Os momentos mais emocionantes foram os relatos de dois ex-usuários de drogas submetidos a tratamento pelo Programa de Assistência a Dependentes da arquidiocese. Um deles disse que passou 17 anos se drogando, mas há 11 anos está livre do vício. O outro declarou que parou há pouco mais de um ano. Os dois ganharam presentes e foram abraçados pelo papa.

Paes admite falha do poder público
Rio de Janeiro. O prefeito do Rio, Eduardo Paes (PMDB), admitiu que houve falha do poder público na segurança do papa Francisco, no primeiro dia de visita do pontífice à cidade, na tarde da última segunda-feira.

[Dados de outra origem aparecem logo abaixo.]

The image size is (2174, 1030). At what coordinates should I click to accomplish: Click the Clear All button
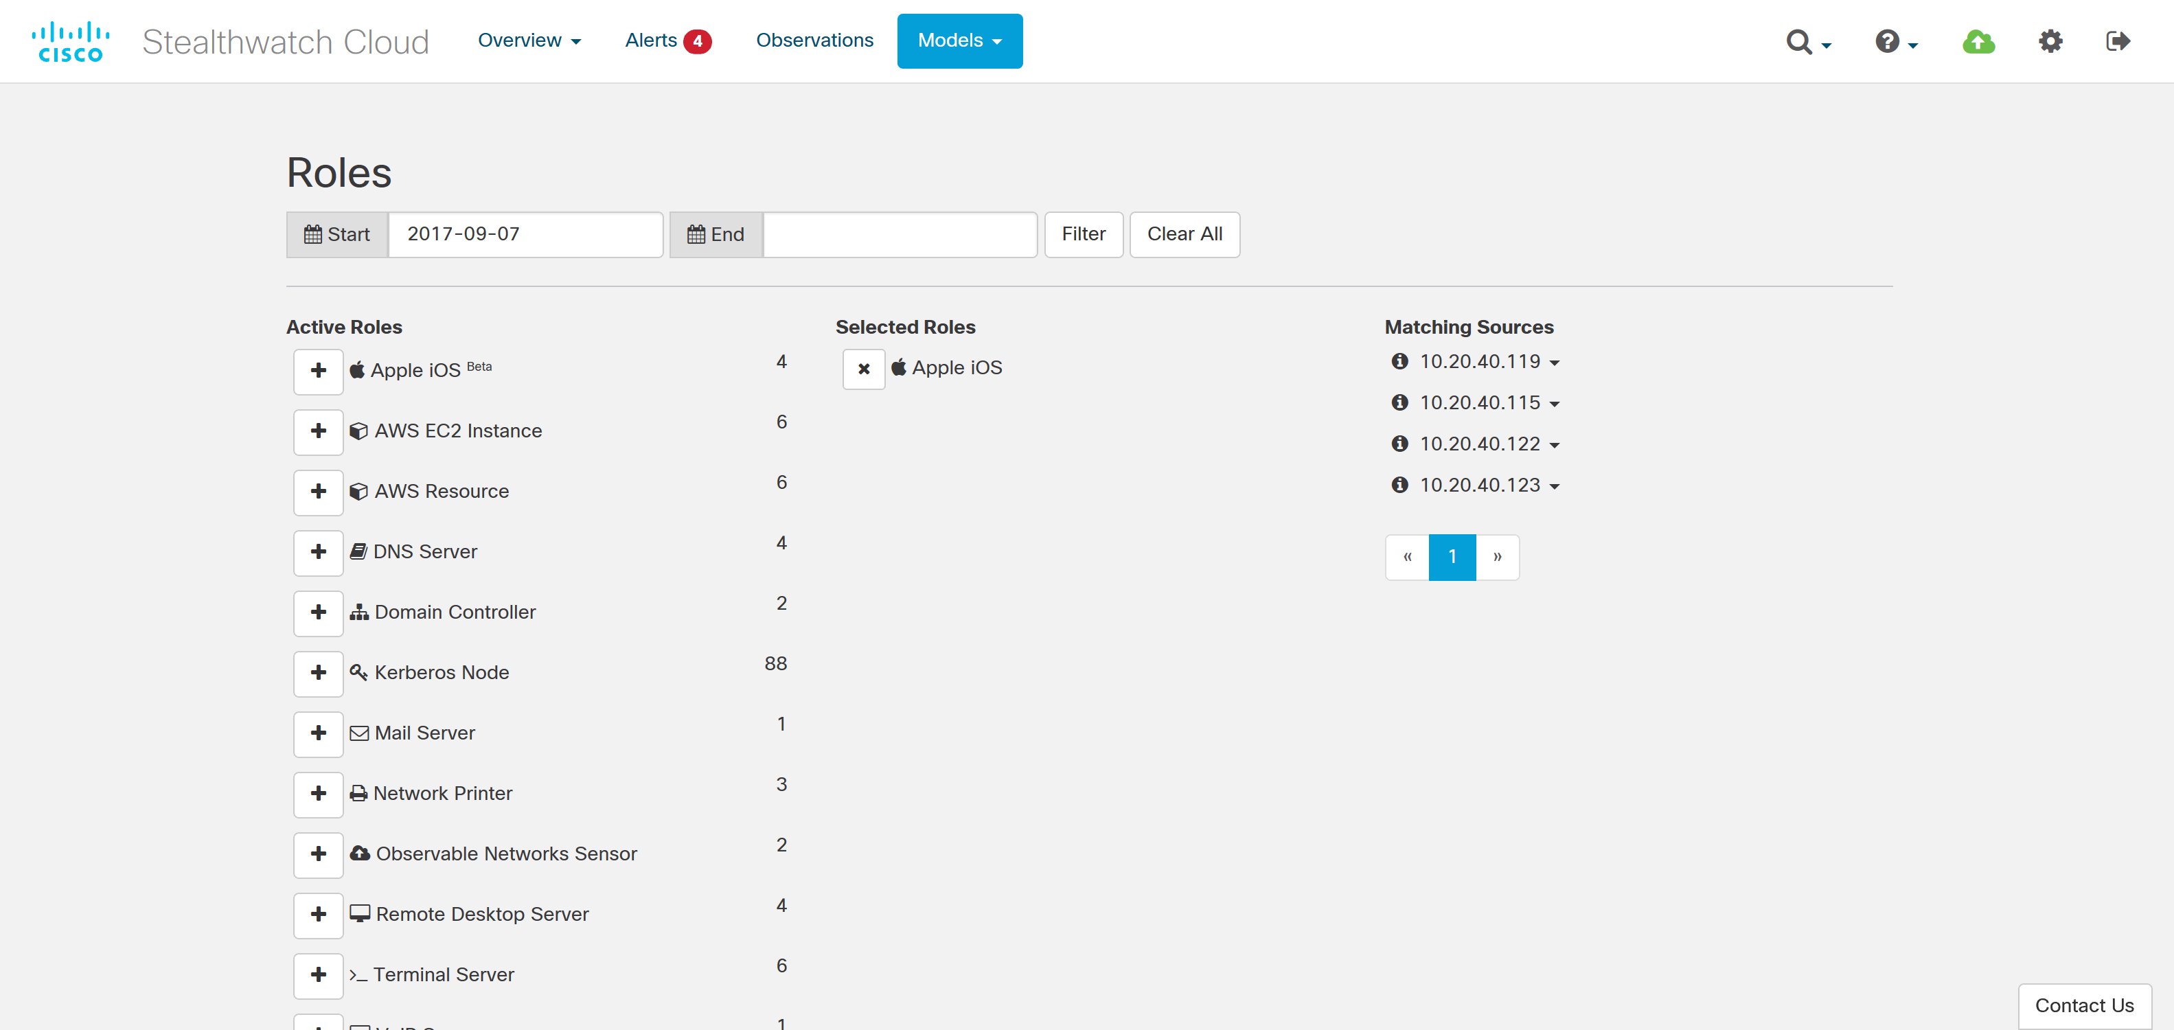pyautogui.click(x=1183, y=235)
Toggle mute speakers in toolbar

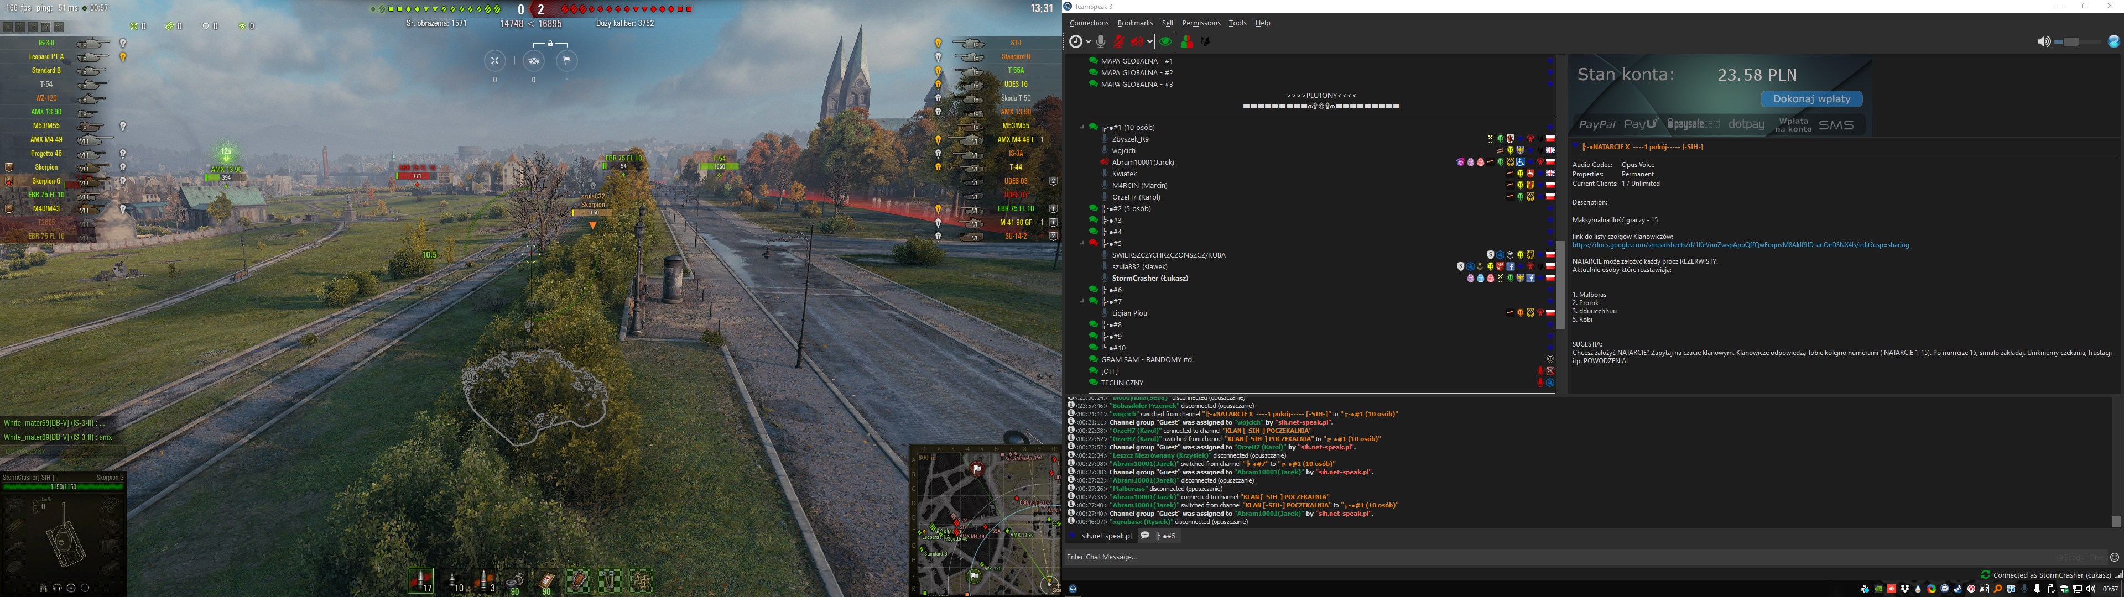[x=1137, y=41]
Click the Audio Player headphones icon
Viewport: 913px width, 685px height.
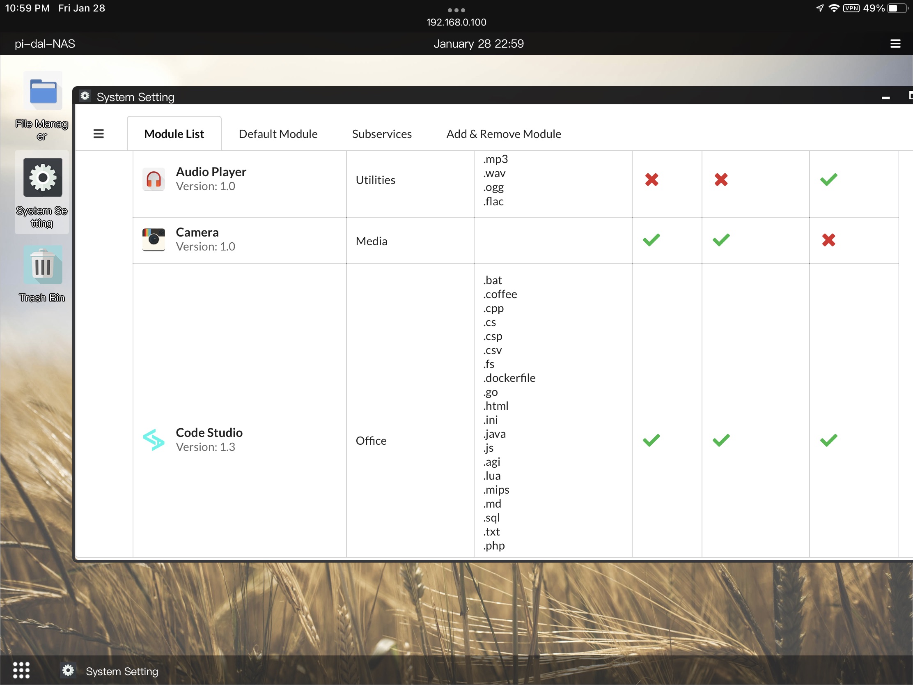click(x=154, y=180)
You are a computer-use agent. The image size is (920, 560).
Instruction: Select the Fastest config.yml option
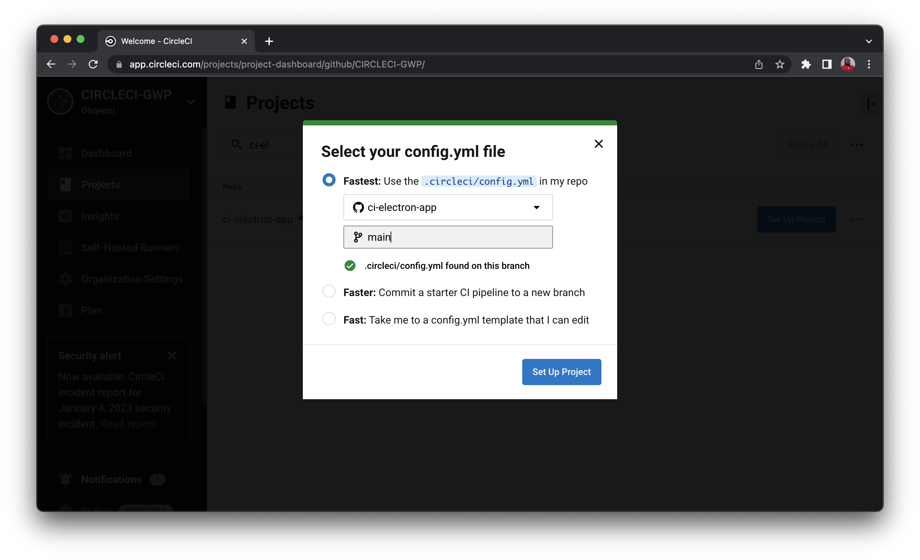(329, 180)
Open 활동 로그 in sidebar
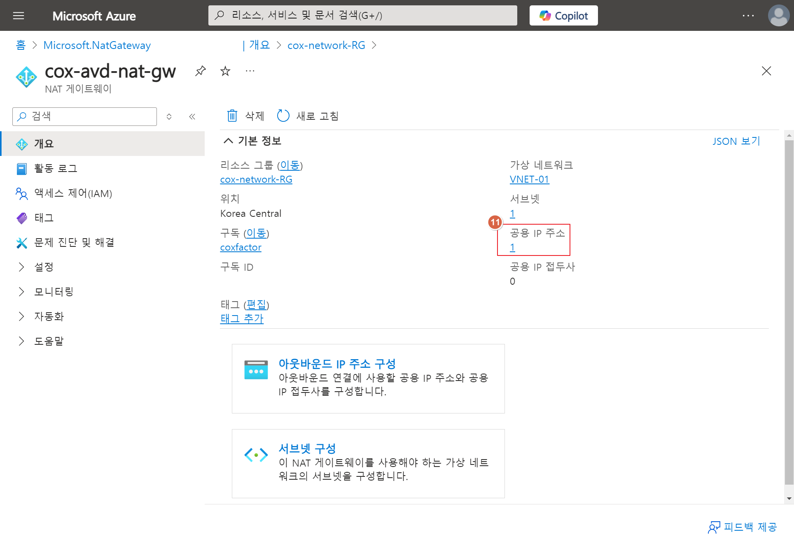 point(56,168)
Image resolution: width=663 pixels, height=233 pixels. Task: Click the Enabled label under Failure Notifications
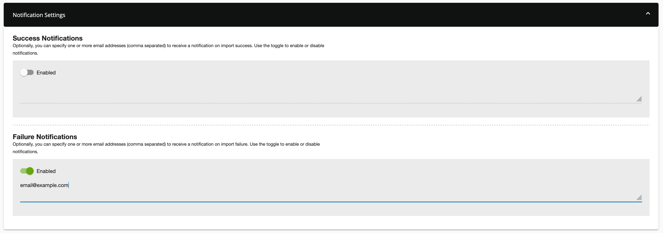[46, 171]
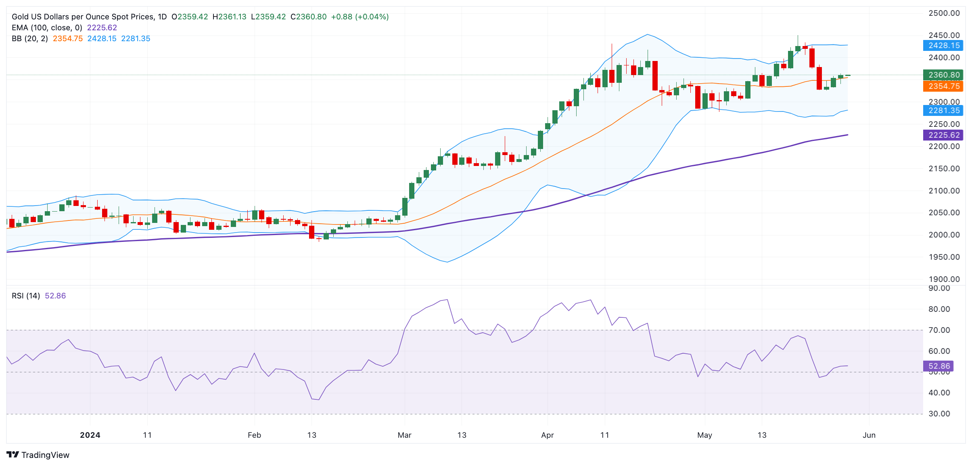Click the orange 2354.75 basis price tag
The width and height of the screenshot is (972, 466).
click(943, 86)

A declaração foi dada na tarde de ontem durante coletiva de imprensa no Forte de Copacabana, zona sul carioca. Na ocasião, o carro que transportava o papa ficou encurralado na avenida Presidente Vargas, principal via do Centro do Rio, entre uma multidão de peregrinos e uma fileira de ônibus.

O veículo chegou a parar por alguns instantes até que a pista fosse liberada para passagem do pontífice, que insistia em acenar ao público com a janela aberta - contrariando os seguranças.

"Sobre o episódio da Presidente Vargas, uma responsabilidade é nossa. Não tem jogo de empurra aqui. A gente realizou um trabalho em conjunto. Graças a Deus não aconteceu nada, mas houve uma falha nossa, do poder público. Não convém apontar dedo. Vamos impedir que isso aconteça de novo", contou o prefeito do Rio.

A Polícia Federal não quis se pronunciar sobre o episódio. O carro do pontífice era guiado por um agente do serviço de inteligência da PF.

Transporte

Após uma série de falhas no transporte público durante a abertura da Jornada a Prefeitura e o governo do Estado se articularam para evitar um caos. O metrô, que sofreu pane elétrica e ficou parado por duas horas no dia 23, funcionará durante 24 horas de hoje até segunda-feira. Haverá eventos em Copacabana (zona sul) hoje e sexta. Para cada dia está prevista a presença de 1,5 milhão de pessoas.